Collect every line of the items below that contains the string "should".

[PROVIDED RECORDS start]

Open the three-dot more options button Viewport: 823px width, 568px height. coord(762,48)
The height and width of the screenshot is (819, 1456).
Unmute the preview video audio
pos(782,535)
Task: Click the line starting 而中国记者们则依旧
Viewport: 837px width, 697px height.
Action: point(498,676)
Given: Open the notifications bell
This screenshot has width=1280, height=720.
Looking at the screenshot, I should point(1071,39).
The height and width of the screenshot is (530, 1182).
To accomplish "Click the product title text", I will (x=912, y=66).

[PROVIDED RECORDS end]
[PROVIDED RECORDS start]

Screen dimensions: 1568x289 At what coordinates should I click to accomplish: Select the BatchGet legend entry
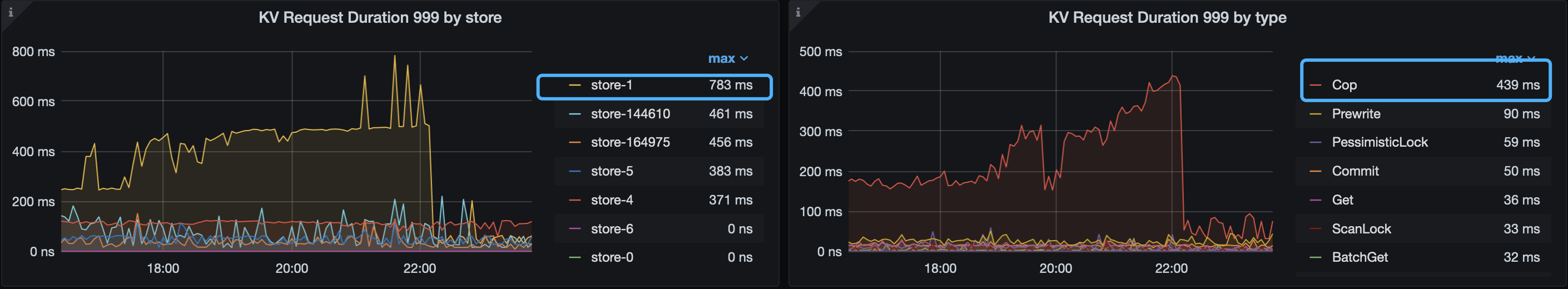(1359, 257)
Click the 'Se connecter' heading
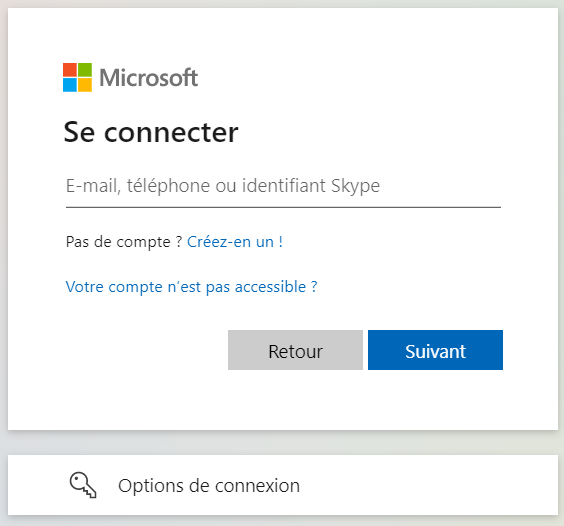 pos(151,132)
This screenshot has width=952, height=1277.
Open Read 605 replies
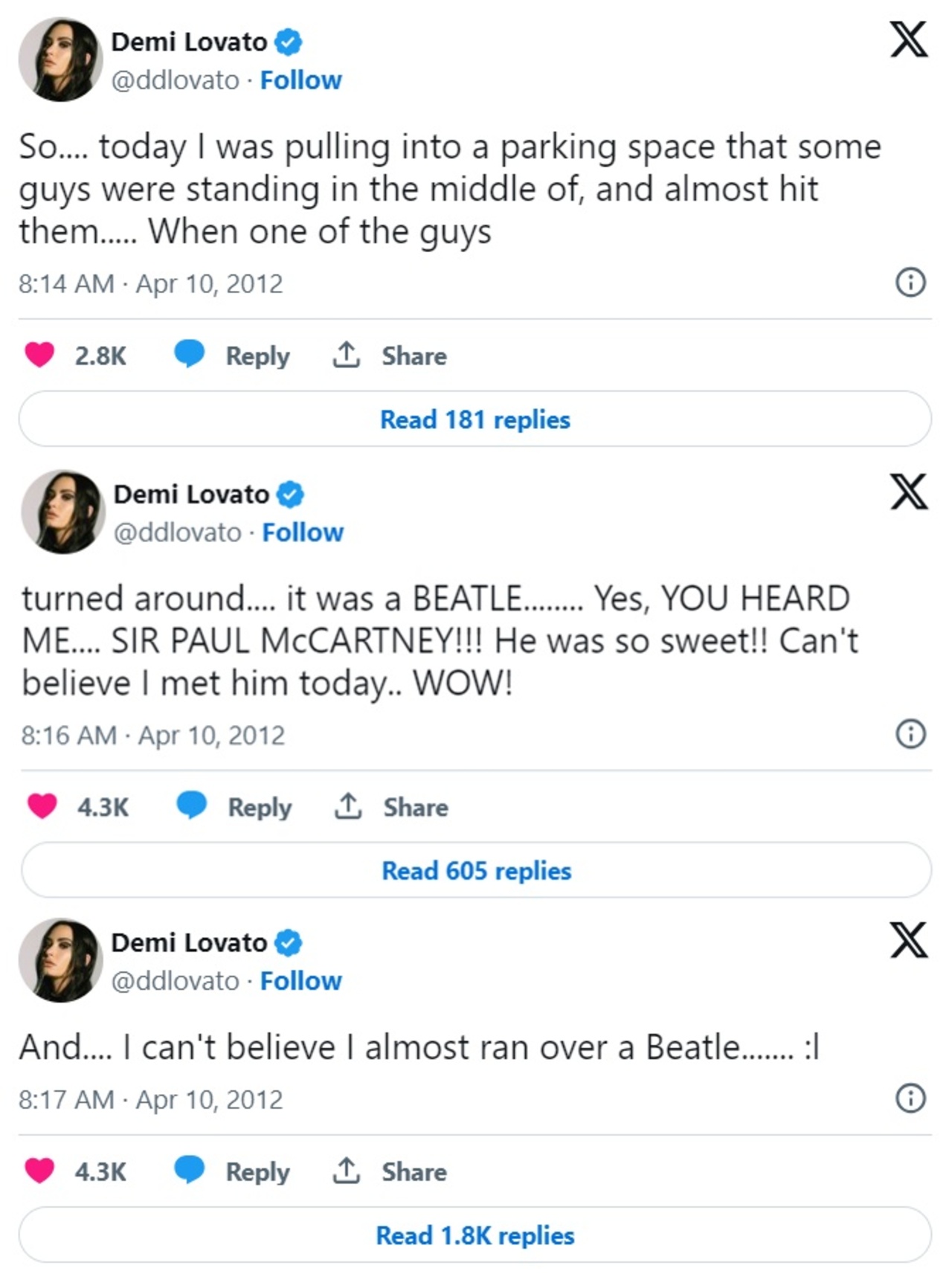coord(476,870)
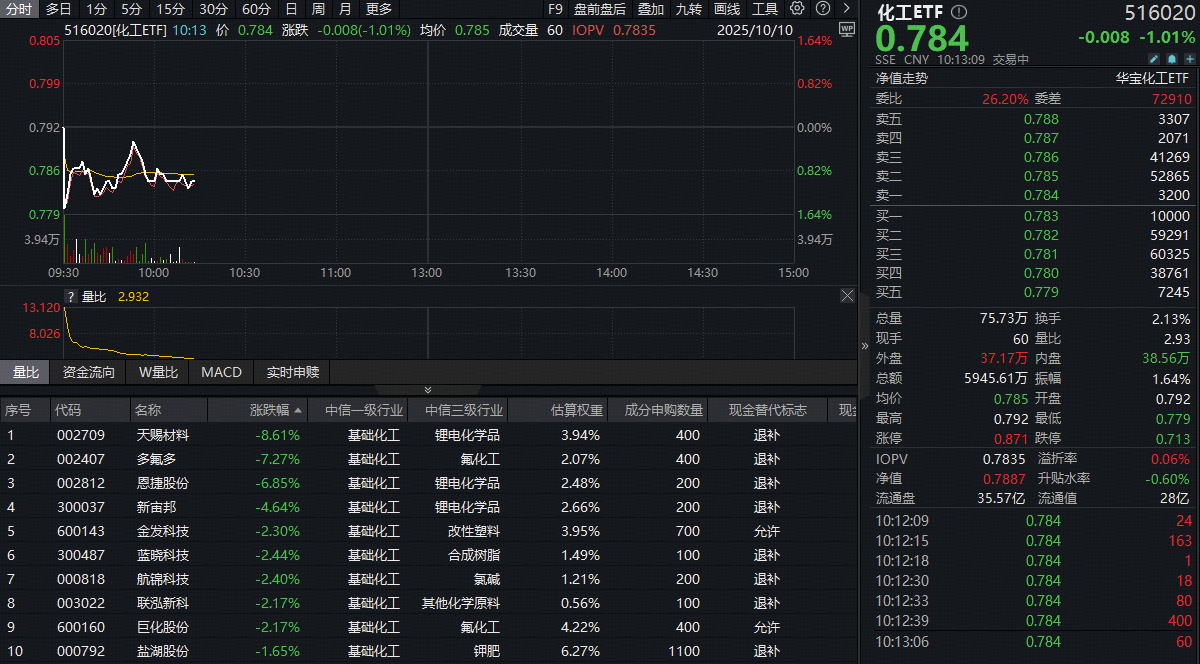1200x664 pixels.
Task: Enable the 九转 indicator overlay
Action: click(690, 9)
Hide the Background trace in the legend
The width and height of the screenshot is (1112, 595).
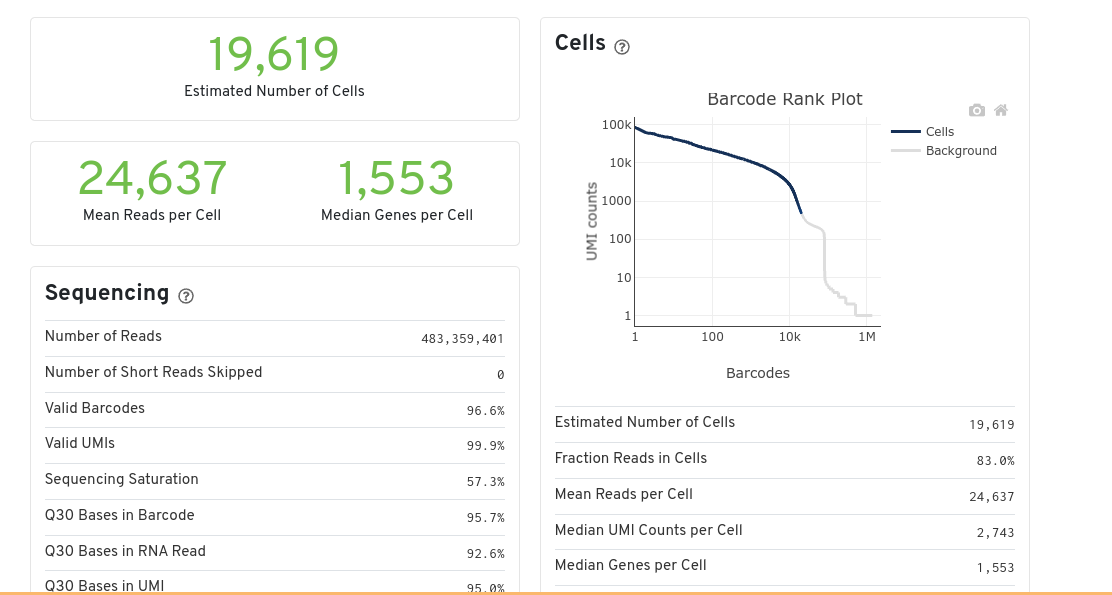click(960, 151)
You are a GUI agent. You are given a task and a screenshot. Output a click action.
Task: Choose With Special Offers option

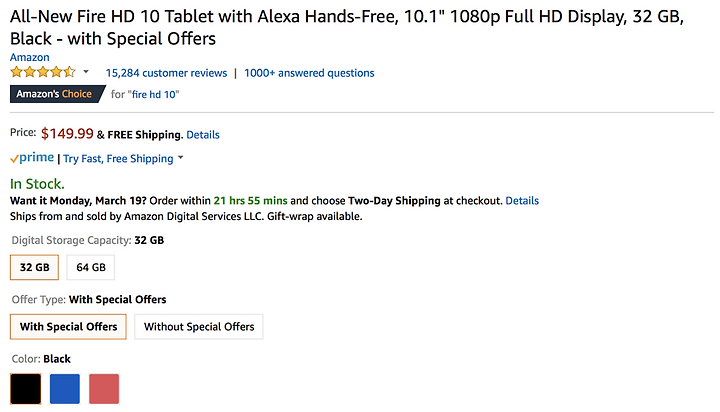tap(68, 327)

[PROVIDED RECORDS end]

FINAL RESULT =
Looking at the screenshot, I should point(1071,39).
Screen dimensions: 1568x289 At what coordinates should I click to accomplish: Select the BatchGet legend entry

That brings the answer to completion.